La investigación no solo no es ajena al ejercicio responsable de la enfermería, si no que, ineludiblemente, forma parte de él. ¿Quiere esto decir que todas las enfermeras, conscientes de su responsabilidad profesional deben ser investigadoras? Aunque sería interesante que lo fueran, creo que no es imprescindible.
La investigación no solo no es ajena al ejercicio responsable de la enfermería, si no que, ineludiblemente, forma parte de él
La relación de la enfermera con la investigación puede producirse de distintas formas. Hay una relación básica y general para un desempeño profesional adecuado que es la de utilizar o consumir el conocimiento científico sobre el que basar sus decisiones de cuidado. A esta relación se puede añadir otra que es la de divulgadora de la investigación científica, que maneja con la finalidad de compartirla con otros profesionales, con pacientes y con la población general interesada en el cuidado de la salud. Y todavía se pude sumar a las anteriores la forma de relación más estrecha que consiste en producir investigación. Estos roles enfermeros respecto a la investigación, que podemos denominar como de consumo, divulgación y producción, pueden ser desempeñados únicamente o de forma conjunta, dependiendo del interés por la investigación y del perfil profesional de la enfermera.
Para que cada una de las formas de relación de la enfermera con la investigación sea útil y eficaz es necesaria la adquisición de conocimientos y habilidades específicas. Pero todas las formas comparten un denominador común sin el cual la formación no es suficiente: la pregunta de investigación.
La pregunta de investigación tiene que ser relevante para descubrir cómo las enfermeras podemos contribuir más y mejor al cuidado de la salud de la población. De la pregunta dependen el diseño, el método y las técnicas de investigación que se lleven a cabo para responderla.
En la formación de la enfermera titulada cómo graduada en enfermería considero imprescindible, al igual que otras materias básicas cómo estructura y función del cuerpo humano, fundamentos de la enfermería y la ética y la responsabilidad profesional, la adquisición en primer curso de competencias que faciliten al estudiante la utilización de la evidencia científica en los trabajos que tendrá que realizar a lo largo de los cuatro años de carrera y que culminará con su trabajo de fin de grado.
La pregunta de investigación tiene que ser relevante para descubrir cómo las enfermeras podemos contribuir más
Los estudiantes tienen que conocer las fuentes de información científica, aprender a realizar búsquedas y comprender el contenido de las publicaciones, para ir desarrollando progresivamente la capacidad de análisis y el razonamiento crítico del que surgirán las preguntas. Así lo estamos haciendo, pero reconociendo que es gracias a un extraordinario esfuerzo y creatividad para motivar de los profesores, porque desafortunadamente el conocimiento científico no forma parte de las expectativas de la mayoría de los estudiantes de enfermería. Cuestión está de la que deberíamos ocuparnos detenidamente en algún momento.

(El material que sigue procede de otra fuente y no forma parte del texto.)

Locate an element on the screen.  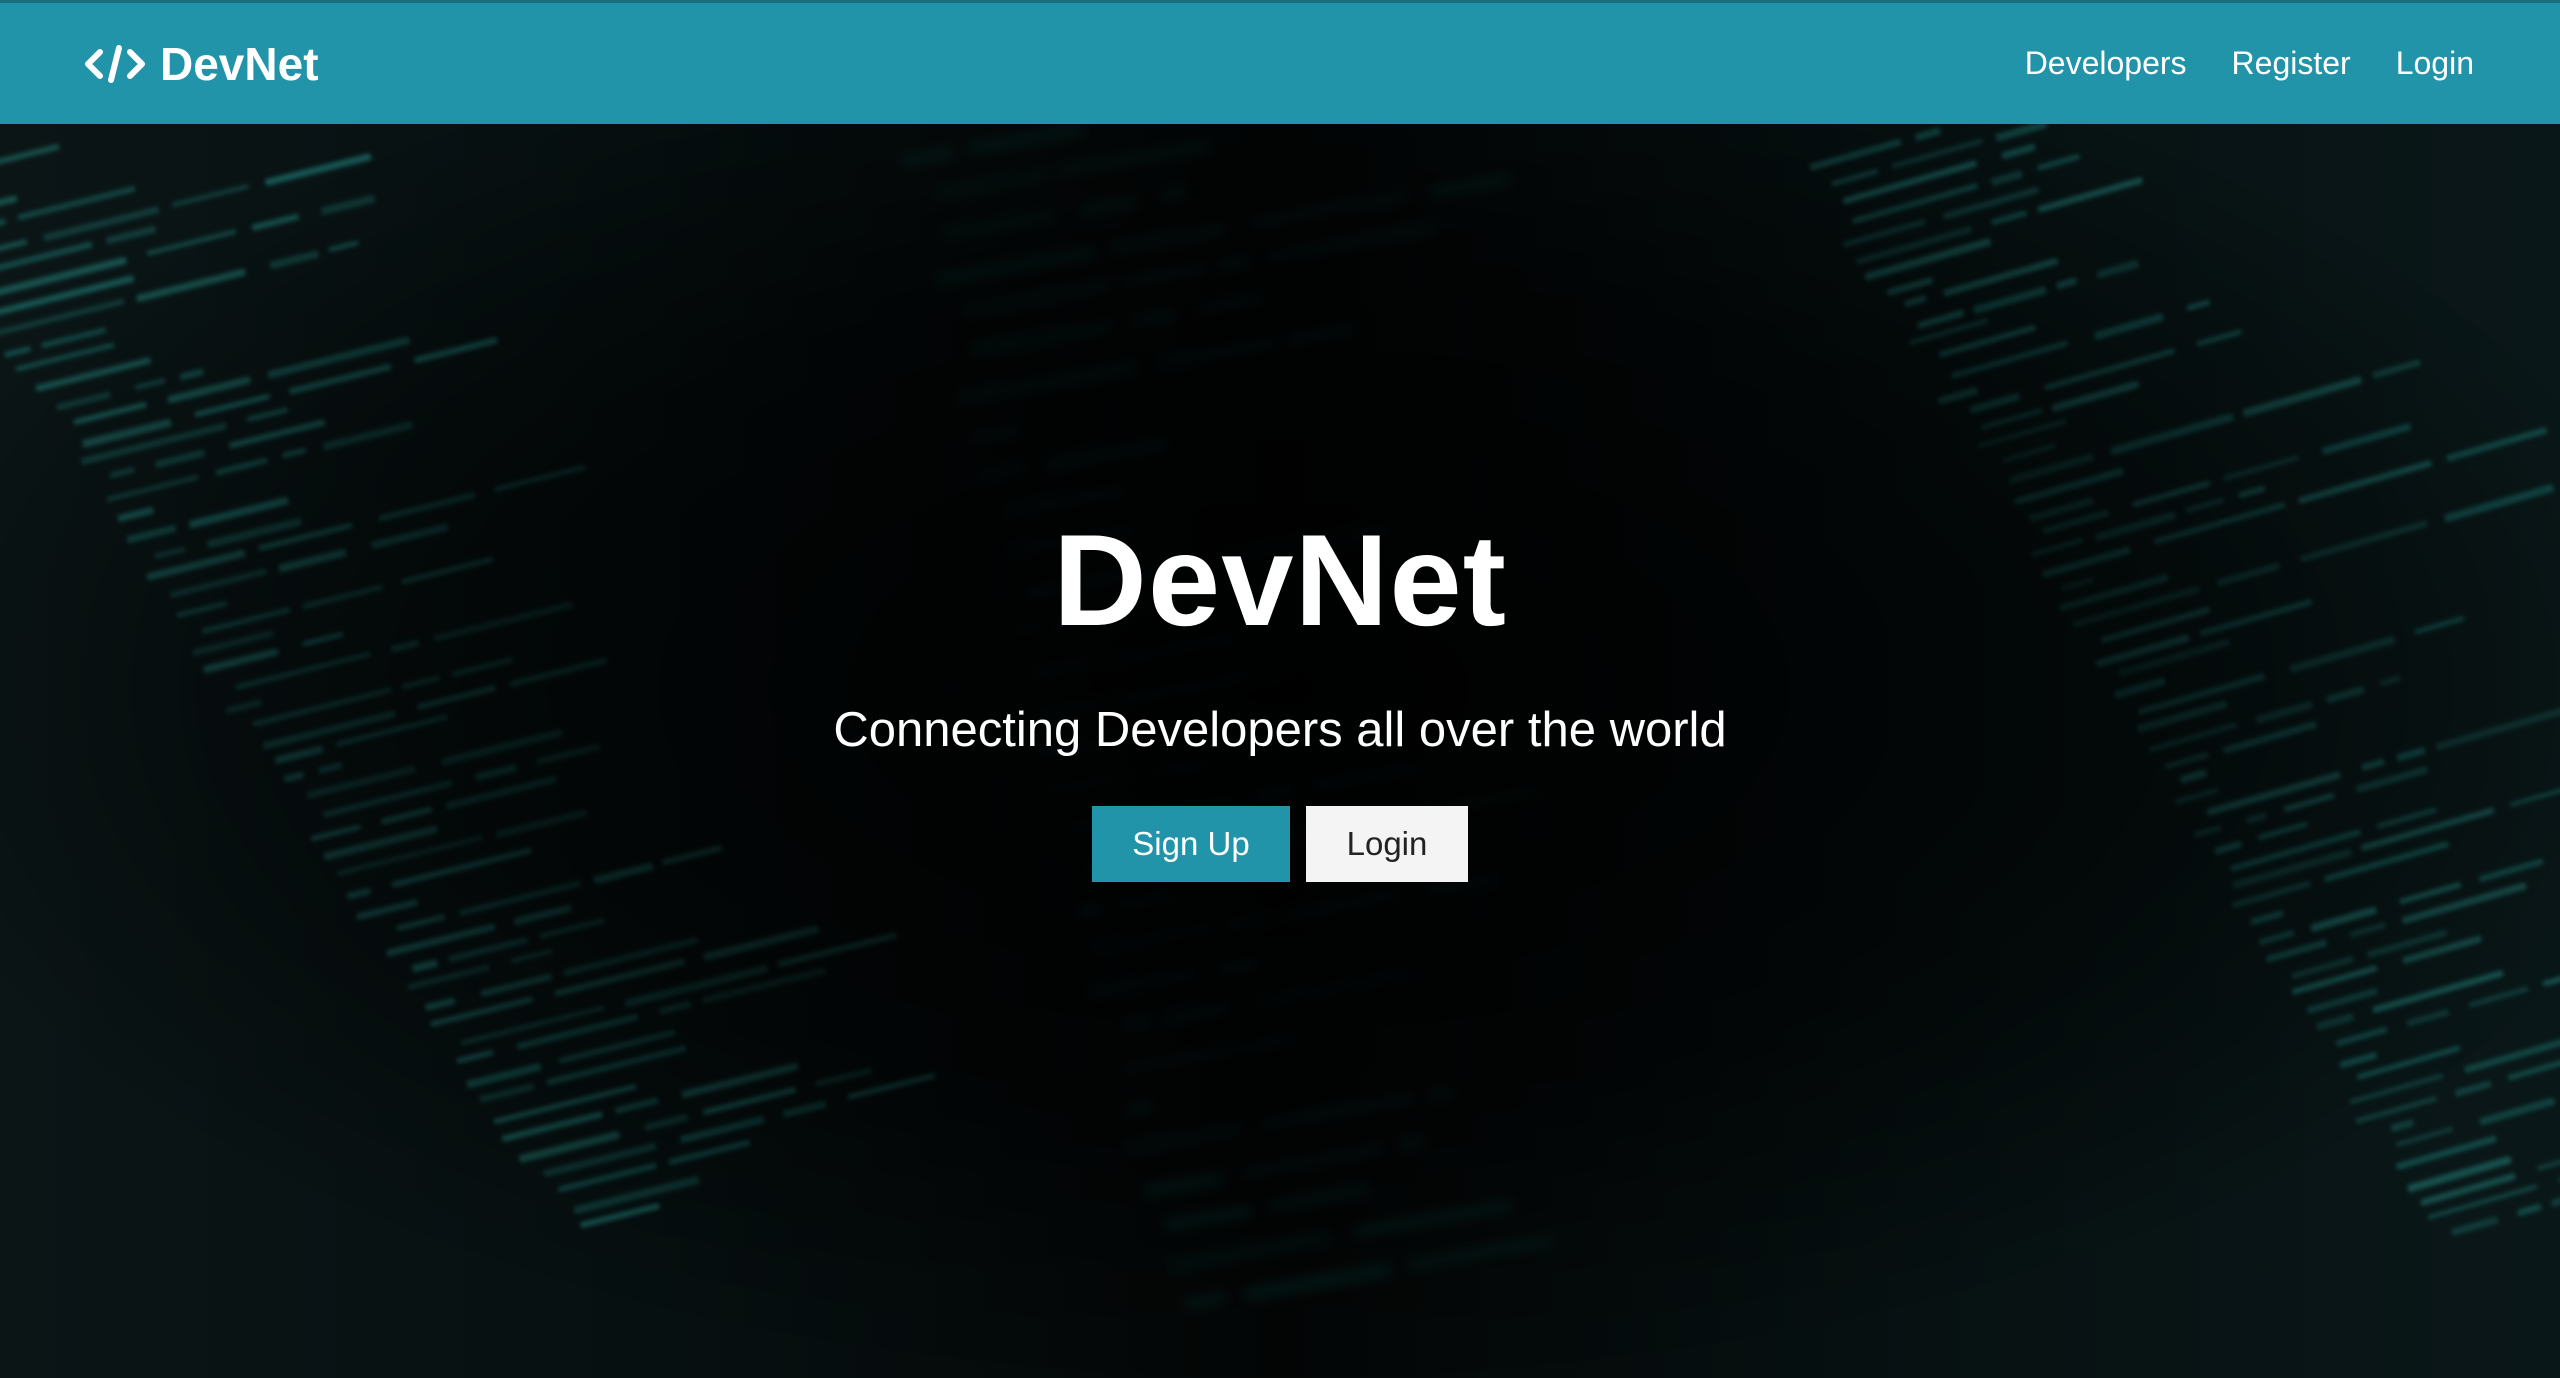
hero-buttons: Sign Up Login is located at coordinates (1280, 844). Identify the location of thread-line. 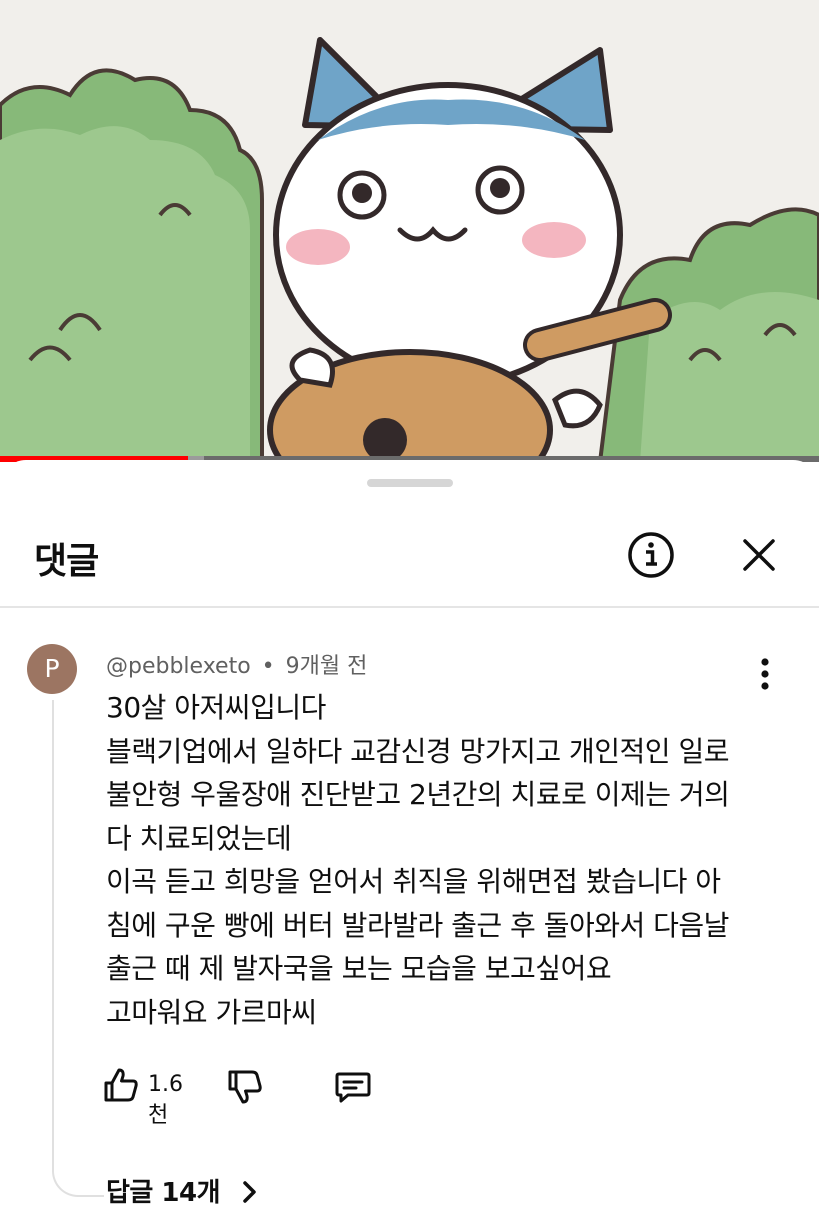
(78, 948). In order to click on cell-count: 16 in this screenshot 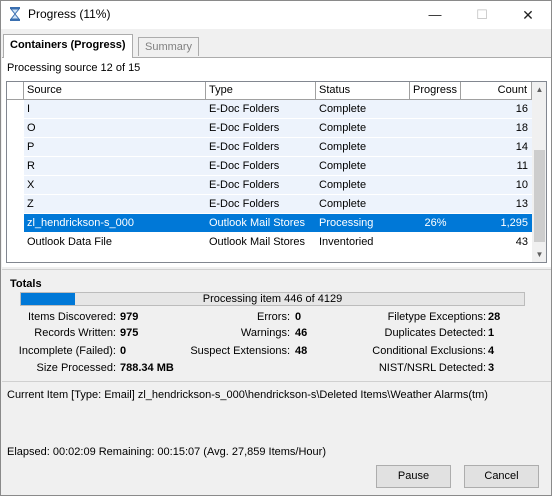, I will do `click(522, 109)`.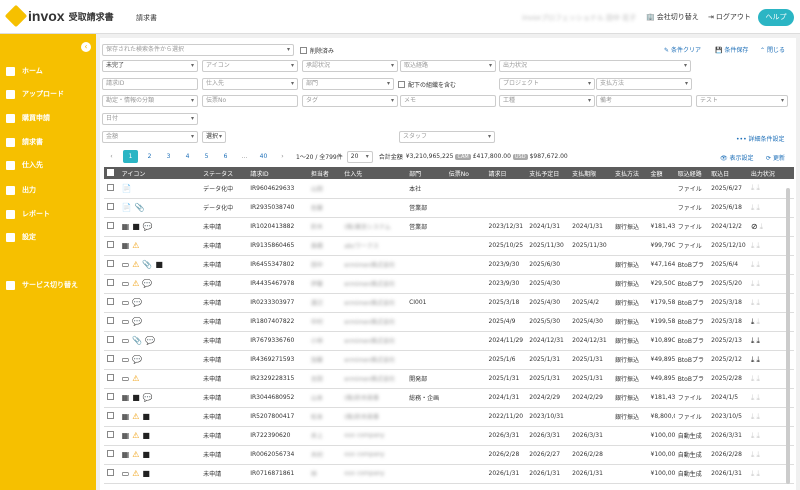 The width and height of the screenshot is (800, 490). What do you see at coordinates (547, 84) in the screenshot?
I see `project-select: プロジェクト ▾` at bounding box center [547, 84]. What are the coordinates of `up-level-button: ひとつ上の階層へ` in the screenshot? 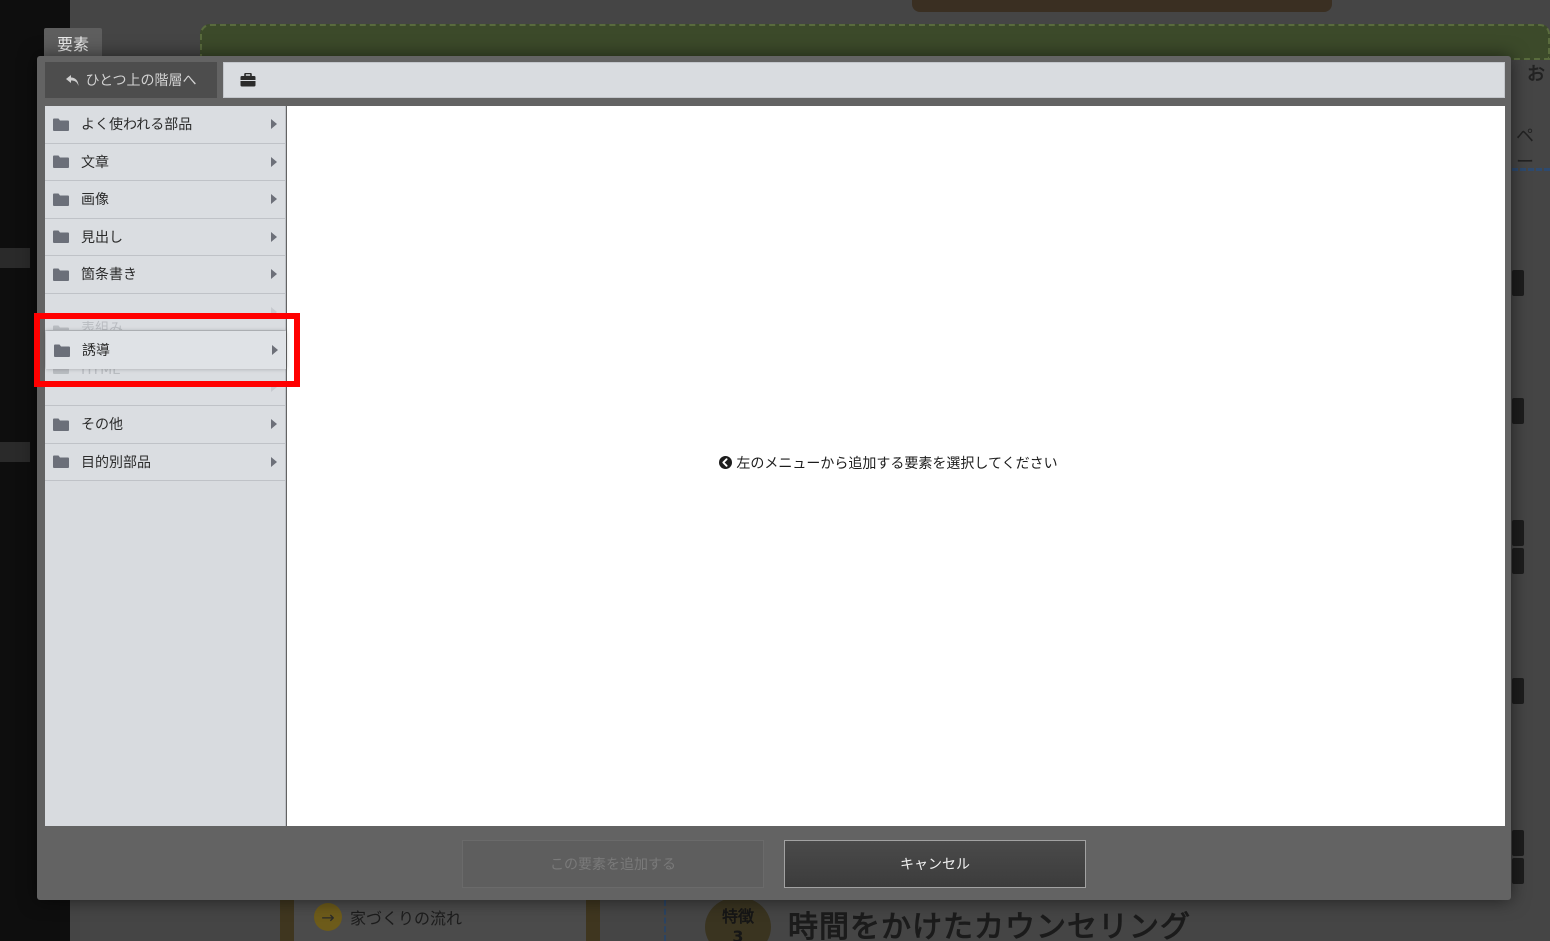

El desarrollo profesional de una enfermera graduada que conlleve profundizar en el conocimiento enfermero y ampliación de competencias y responsabilidad ya sea a través de la especialización con el modelo de residencia o de la formación universitaria de posgrado, debe garantizar la competencia investigadora al menos hasta el nivel de poder realizar propuestas de investigación. La capacitación completa para producir investigación se consigue oficialmente con la realización de un doctorado. Durante los últimos quince años en nuestro país ha ido creciendo notablemente el número de enfermeras con título de doctor, pero mientras está titulación en el ámbito clínico no sea valorada justamente en los méritos profesionales, será muy difícil que se note su impacto en la atención directa a los pacientes.